Detection of citrus psorosis‐ringspot virus using RT‐PCR and DAS‐ELISA

Psorosis, sometimes also associated with ringspot symptoms, is a widespread and damaging disease of citrus in many parts of the world including South America and the Mediterranean basin. We describe the application of RT‐PCR and DAS‐ELISA diagnostics to an isolate of citrus ringspot virus (CtRSV‐4) and other virus isolates associated with this disease. Fragments of cDNA from bottom‐component RNA of CtRSV‐4 were cloned and sequenced, and PCR primers were designed, 5′ACAATAAGCAAGACAAC upstream, and 5′CCATGTCACTTCTATTC downstream.
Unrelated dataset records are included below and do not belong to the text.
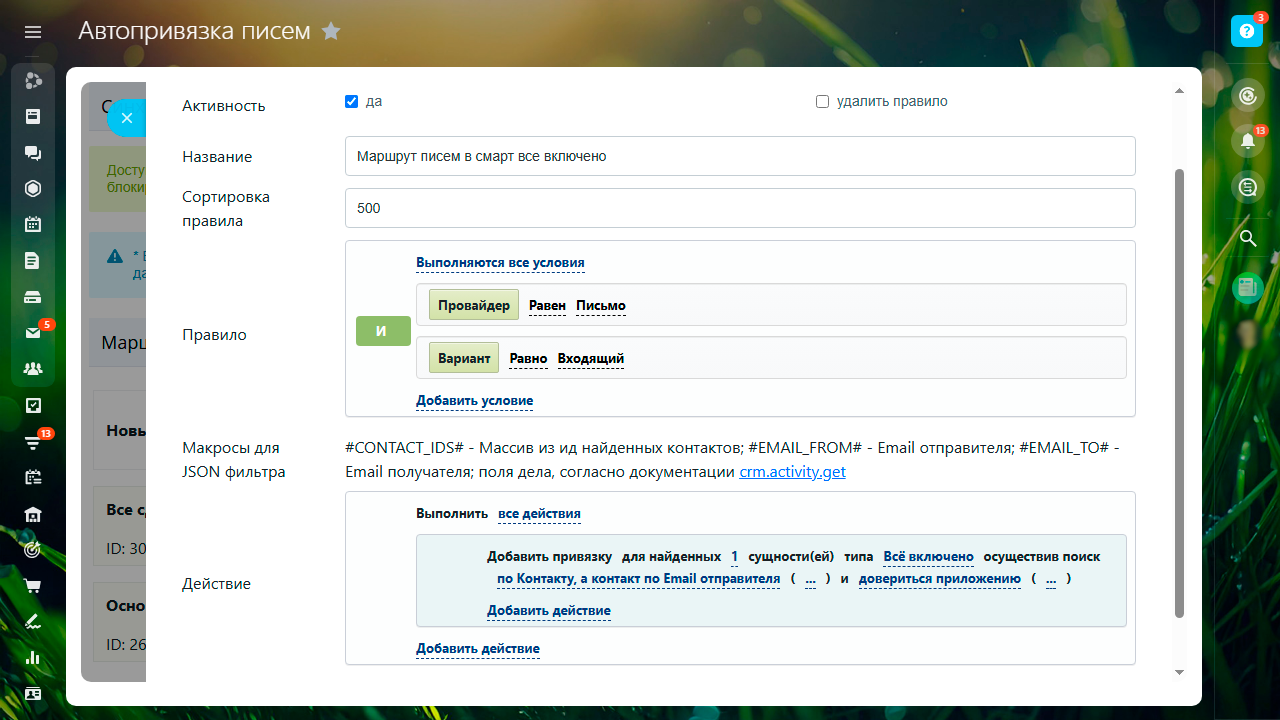Change the 'Письмо' provider value
Viewport: 1280px width, 720px height.
pyautogui.click(x=600, y=306)
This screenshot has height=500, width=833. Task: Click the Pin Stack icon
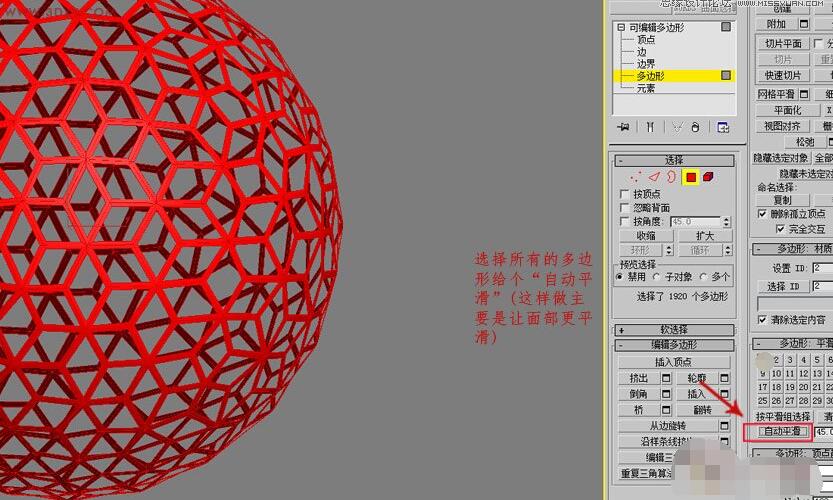click(x=624, y=127)
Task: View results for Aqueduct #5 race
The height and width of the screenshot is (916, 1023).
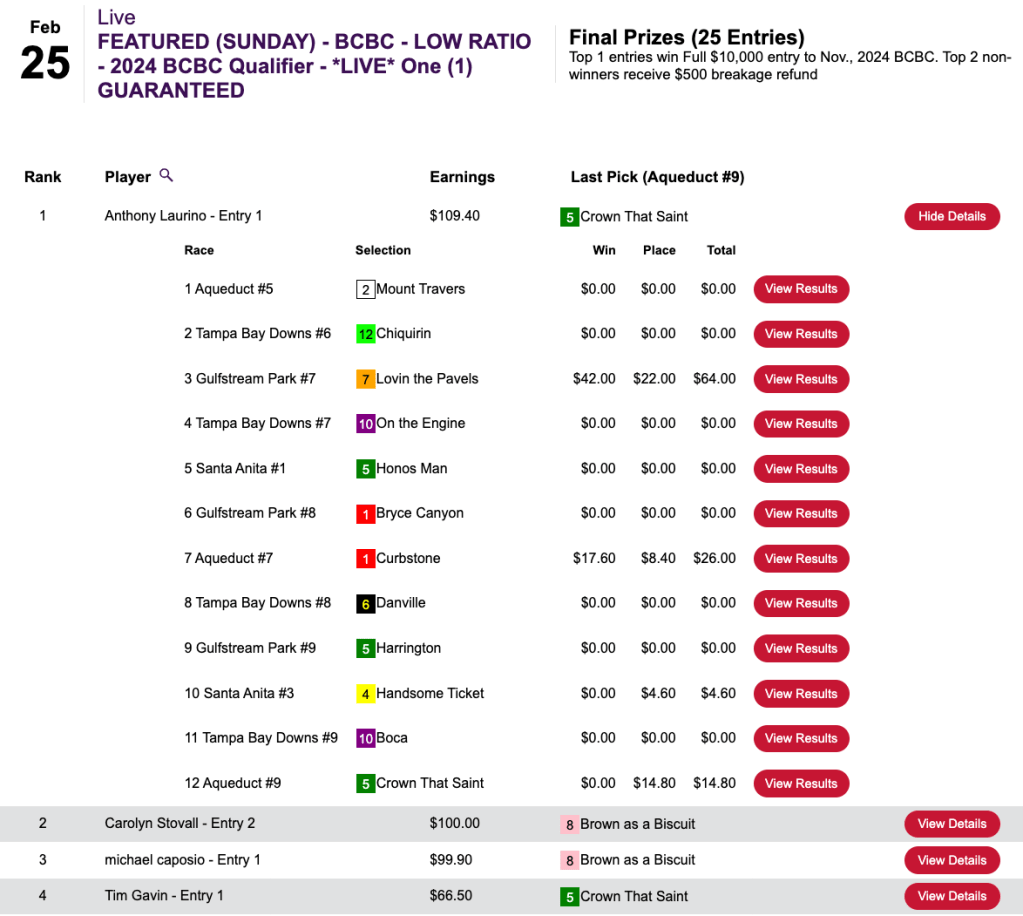Action: pos(800,289)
RT‐PCR experiments using these primers allowed detection of CtRSV‐4 in infected citrus leaves down to a tissue dilution of 1/12 800 representing 2 μg of tissue, and less sensitive detection of the related citrus psorosis‐associated virus (CPsAV90‐1‐1) and four other psorosis isolates from Argentina and the USA. In addition, CtRSV‐4 particles were partially purified from local lesions in Chenopodium quinoa, and the preparations used to raise a rabbit antiserum. The antiserum was absorbed with extracts of healthy C. quinoa leaves, and a DAS‐ELISA kit was prepared and tested for detection of CtRSV‐4, CPsAV90–1‐1, and other psorosis isolates from Argentina, the USA, Italy and Spain. The ELISA detected CtRSV‐4 down to a tissue dilution of 1/1600, and most other psorosis isolates down to dilutions of 1/200–1/800. Three of a total of 20 heterologous isolates were consistently negative. Comparison of the PCR and ELISA results suggests that both methods can be used for detection of a range of psorosis isolates, but that variation of the viruses in the field might cause problems for any one diagnostic test.